If you could have one piece of technology to change your working life what would it be? Car workers in Germany use smart gloves to save time and prevent accidents and are showing the world that they don’t need to be replaced by robots just yet!
Workers at BMW’s spare parts plant in Dingolfing, which has an employment of around 17,500 people, have replaced their hand-held bar code readers with gloves that scan objects when you put your thumb & forefinger together, the data collected is then sent to a central computer. This high-tech invention allows workers to keep hold of items with both hands and allows them to scan more quickly. Whilst only saving a few seconds each time, BMW reckons that each second saved adds up to 66 hours a day, who needs robots when you can work at that pace?!
Another way that robots could take over our working life would be due to physical reasons, in the UK over the last 12 months’ firms have lost more than £4bn on leave related to minor ailments after flu, back pain is the main cause of absenteeism. However, there’s no need to worry about that anymore! New York company Kinetic is trying to address this issue with a belt-mounted device that senses workers’ posture when lifting and gives them feedback when the position could be improved – by bending the knees more, for example. Managers can see all the collected data on a dedicated web page, helping them to spot areas for improvement. The Kinetic system also gives advice on how workplaces could be redesigned to reduce potentially dangerous practices. The system has recently been piloted at Crane Worldwide Logistics’ distribution facility in Texas, where it helped reduce the number of potentially damaging lifts performed by workers each day by 84%, the company says.

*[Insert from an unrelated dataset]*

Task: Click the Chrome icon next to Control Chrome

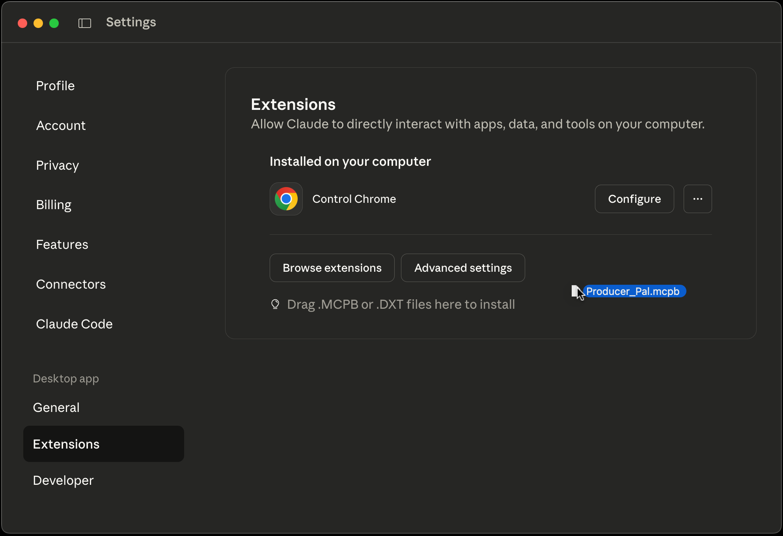Action: [x=286, y=199]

It’s not just physical injury that can lead to people taking time off, stress & illness are also prime culprits in missing workers in offices and workplaces. IT company Oracle have claimed that costs due to workers taking time off have plunged by $1m because of wellbeing interventions such as stress workshops. US health insurer Humana believes its Goal Guru health and wellbeing app can increase productivity by improving employees’ overall fitness. The “digital coach” app gathers data from multiple fitness trackers and mobile health apps and sets challenges that staff can take part in individually or collectively – from push-ups to mountain treks. Competition between teams – and even heckling – is actively encouraged!